僧侶によっては故人の檀家寺に対する貢献などを考慮して戒名や法名を授けるさい、その戒名や法名に応じた戒名へのお布施とする金額を伝えるケースがあります。たとえば、もし故人に最上級の戒名を授けてもらいたい気持ちから、故人が男性の場合は戒名に院号そして最後に大居士という三文字が並び、
故人が女性の場合は戒名に院号そして最後に大居士という清大姉という三文字が並ぶような戒名になれば100万円以上になります。加えて読経などにもお布施が必要となります。そのいっぽうで、浄土真宗系の宗派では、院号のない法名であれば法名に対する布施を求められることはなく、通夜や告別式などの読経や足代としてのお布施だけで済むといったケースもあります。
お布施の書き方と渡し方
香典などの表書きでは薄墨で書くのがマナーとなっていますが、お布施は僧侶に対して読経や戒名あるいは法名を授かったことへの御礼であるため、弔事のマナーとは切り離して考える必要があります。慶事さいに用意する祝儀袋の表書きのようにダイナミックで大きく書く必要はありませんが、わかりやすく丁寧な字であることがのぞまれます。
また字を書くのが苦手ということでパソコンやプリンターを使って印字するのは失礼にあたるので慎みましょう。次にお布施を渡す時の袋についてですが、弔事用のし袋ではなく、できるだけ白い封筒を使うことを心がけましょう。ちなみに関西では、黄白ののし袋が使われることもあります。
使用する封筒については、二重の封筒を使うと同じことが二度起こるという意味合いがあることから、一重の封筒を使うように心がけます。僧侶へ渡すときのマナーについては、手渡しせず、お盆や菓子折りの上に置き、僧侶に対して名前が見えるようにして差し出して受け取ってもらいます。そのさい、お車代や御膳料も同封しておくことはマナー違反ではありません。
もし渡すタイミングやマナーがわからない場合は、葬儀社のスタッフや年長者からアドバイスを受けるようにして、末永く僧侶と有効な関係を築くことが大事です。そして具体的な表書きの書き方についてですが、葬儀はもとより四十九日や一周忌などでも、黒字で御布施そして施主の苗字と書けば問題ありません。包むお札も香典とは異なり、できるだけ新札で用意することを心がけておきましょう。
御礼の気持ちであることを忘れずに
近年では、葬儀や納骨を執り行った後は経済的な理由や信仰への無関心から僧侶を呼ばなくなったり、代々続いていた墓の管理がままならず永代供養の共同墓地へと遺骨を移すといったケースが多くなり、僧侶に対するお布施への関心や意義も薄れつつあります。
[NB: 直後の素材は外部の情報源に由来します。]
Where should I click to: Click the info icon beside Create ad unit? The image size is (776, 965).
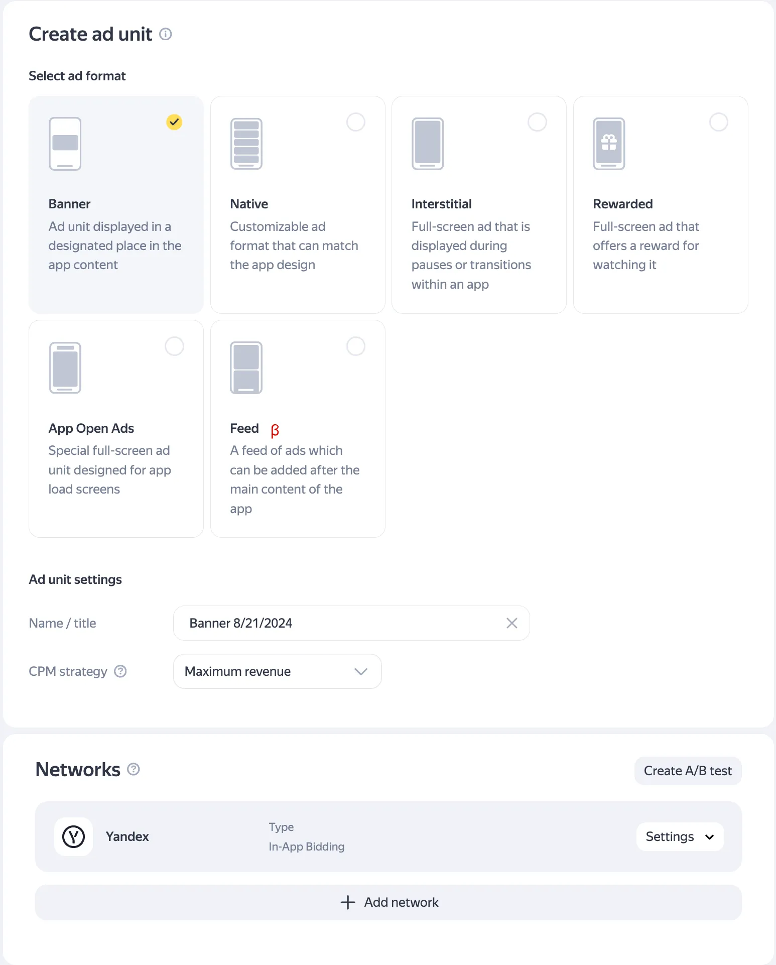point(166,34)
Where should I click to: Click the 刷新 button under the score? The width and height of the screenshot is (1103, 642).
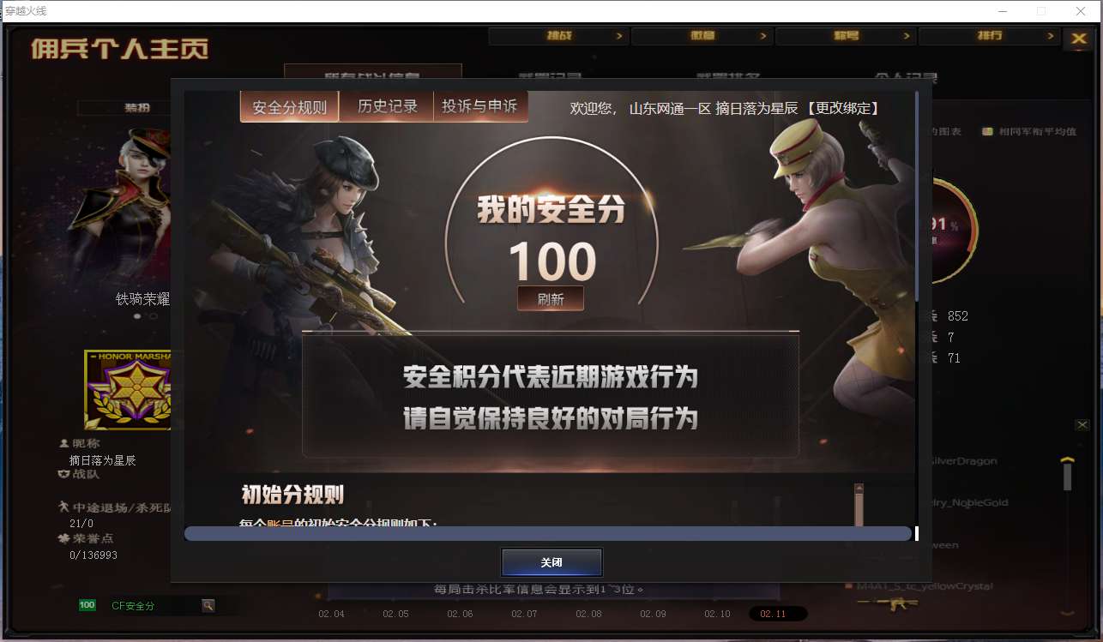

長らく付き合いのある檀家寺がある人なら当たり前と思っているようなことでも、
身近な人の死に直面し葬儀を執り行う過程ではじめて自分の家の宗教について考えた人にとっては、多くのことが当たり前ではありません。故人を弔う過程では心労が重くのしかかるだけでなく、さまざまな出費がかさみます。そのために、なかなか僧侶へのお布施まで気持ちが回らないことが多くあります。
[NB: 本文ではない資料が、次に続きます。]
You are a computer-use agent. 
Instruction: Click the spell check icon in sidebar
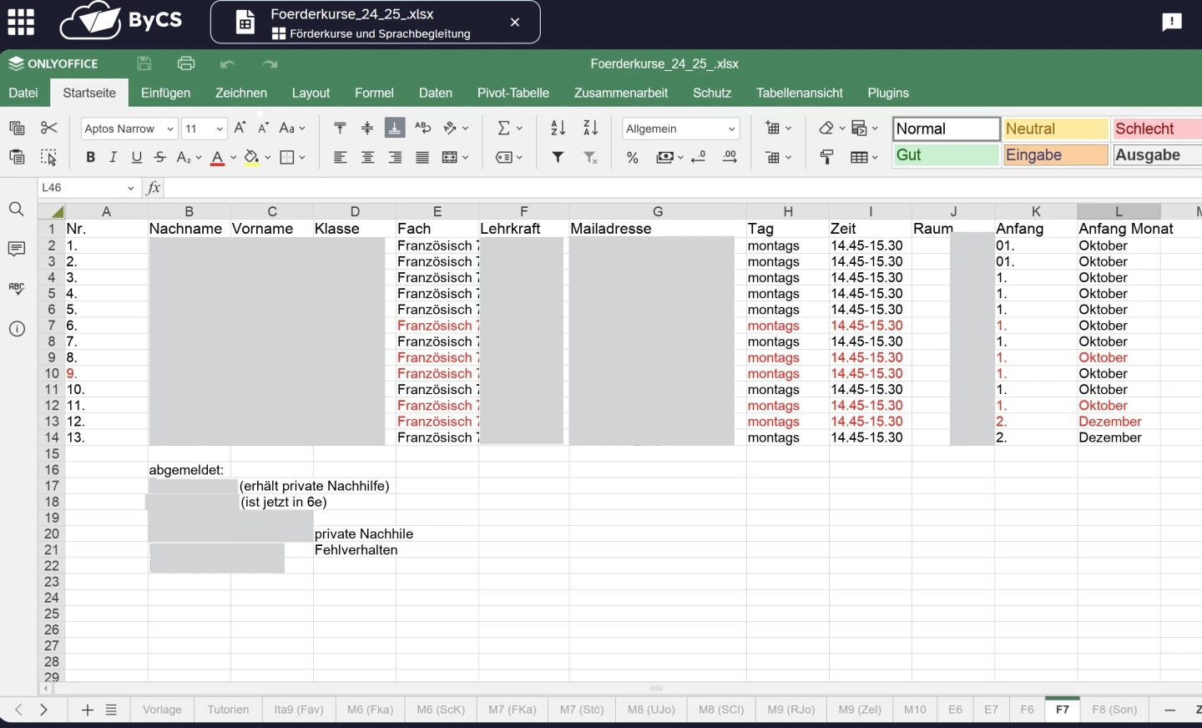[x=17, y=289]
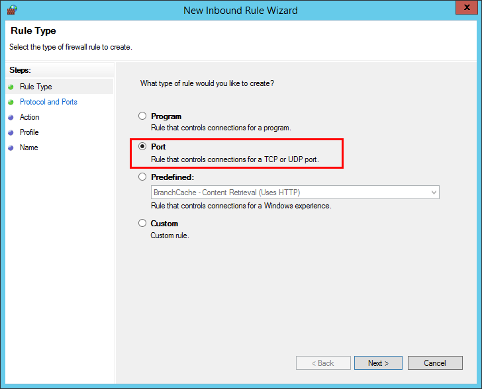Go to the Protocol and Ports step
The height and width of the screenshot is (389, 482).
(48, 102)
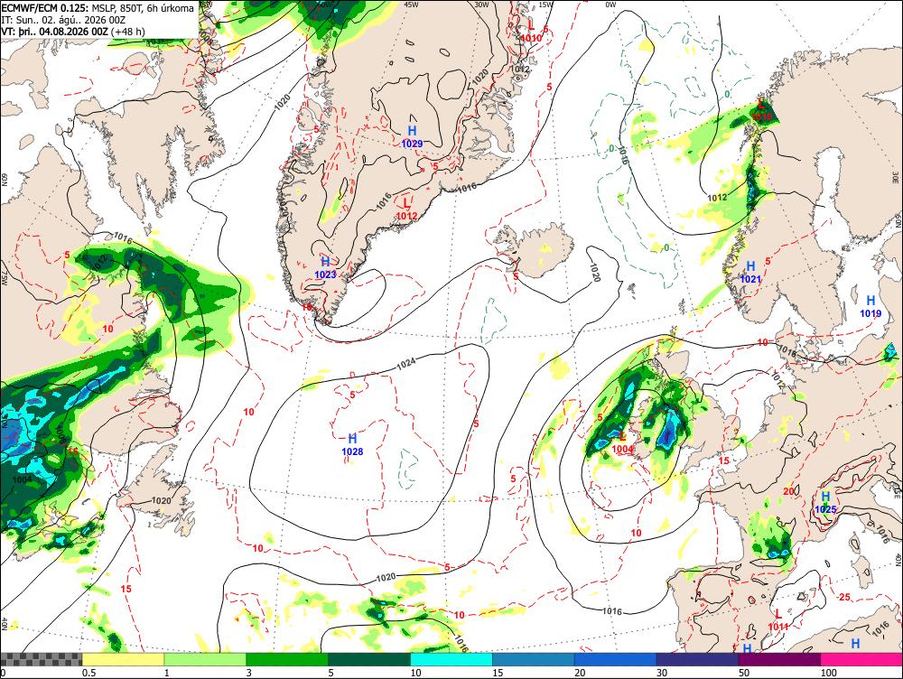Viewport: 903px width, 679px height.
Task: Click the H marker labeled 1025 over Alps
Action: pos(825,497)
近年では、葬儀にかかる費用を明瞭にすべしと考える人も多く、葬儀業者などでも宗旨や宗派別の相場を提示することにより、遺族への便宜をはかっているところは少なくありませんが、本来、お布施とは僧侶が読経や戒名あるいは法名を授けたことに対する御礼です。法外な御布施を要求したり、遺族側からの要望がないのに文字数の多い戒名を授けるといった僧侶ならば大いに問題視すべきです。
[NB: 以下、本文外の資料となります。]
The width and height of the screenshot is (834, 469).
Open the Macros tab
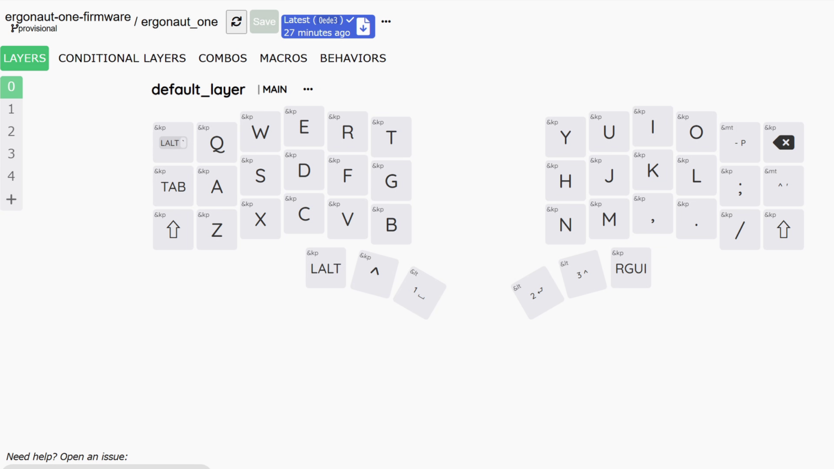[x=283, y=58]
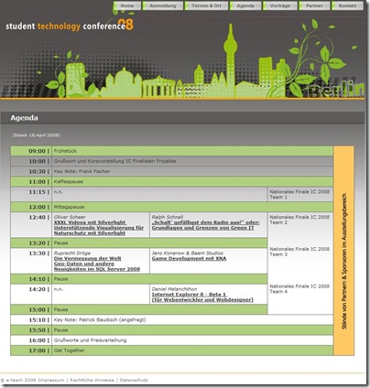Click the Berlin skyline banner image

tap(182, 61)
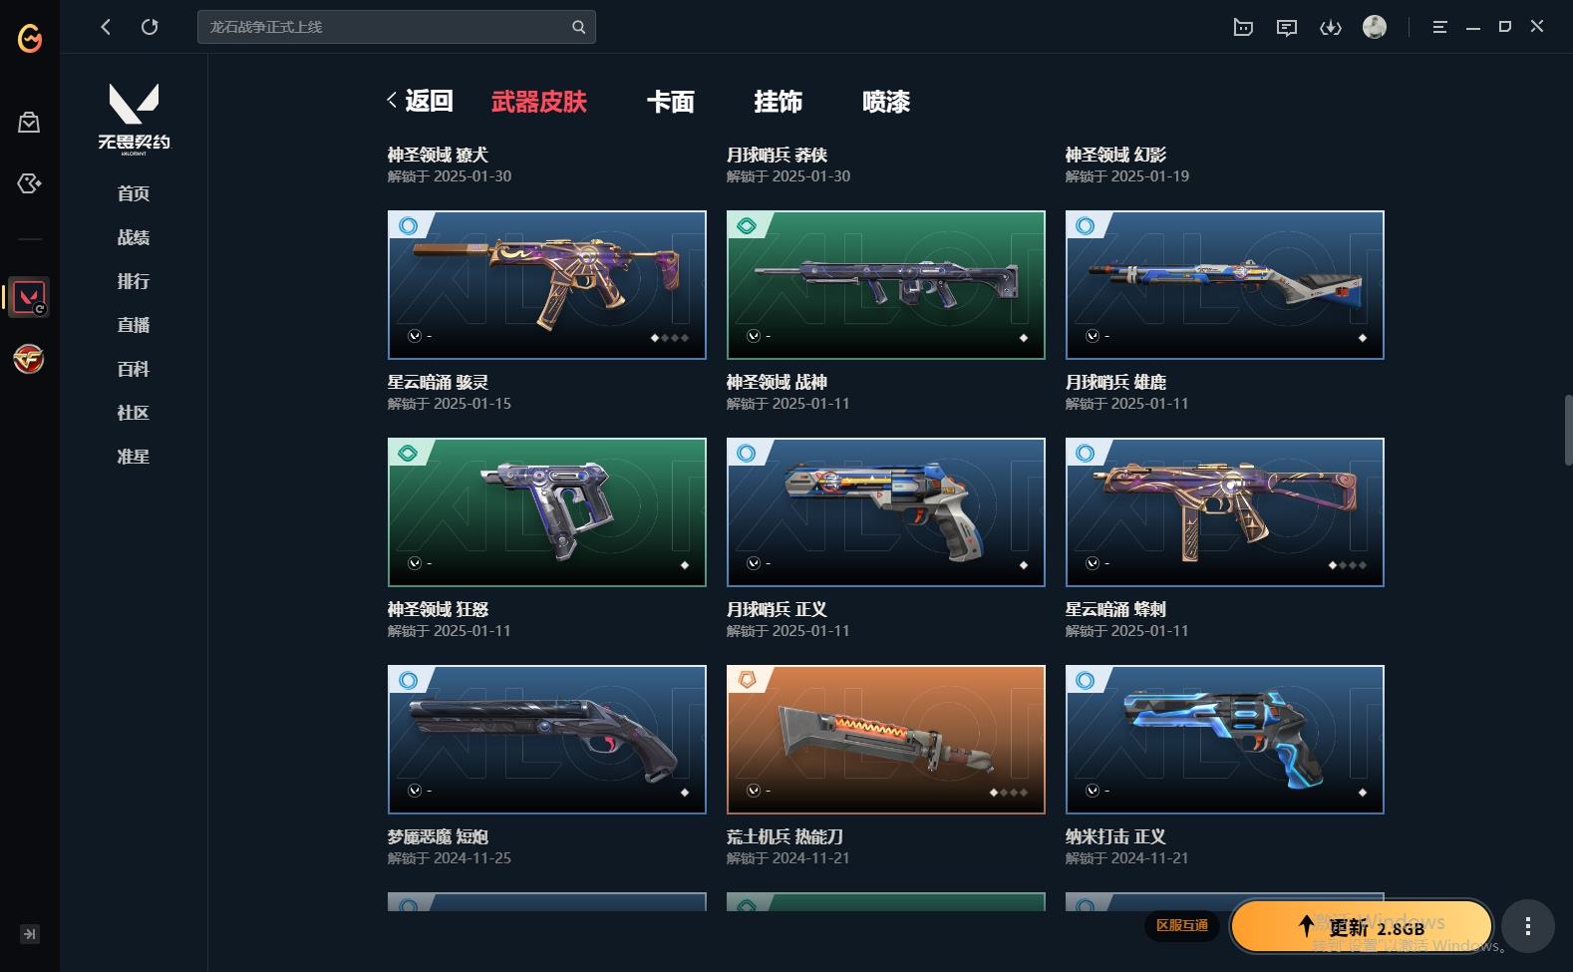Open the download manager icon
1573x972 pixels.
click(1331, 27)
しかしながら、真摯な信仰心から真面目に読経し法話を授ける僧侶に対しては、やはり御礼の気持ちを形で表すことが大切です。僧侶とて家族があり生活を送っていくためには、檀信徒からの経済的な支援たる御布施は不可欠なものです。身近な人の死を通じて疎遠だった人との縁を感じるだけでなく、僧侶との出逢いをとおして命の尊さや信仰の大切さを知ることができることを、心にとどめておきましょう。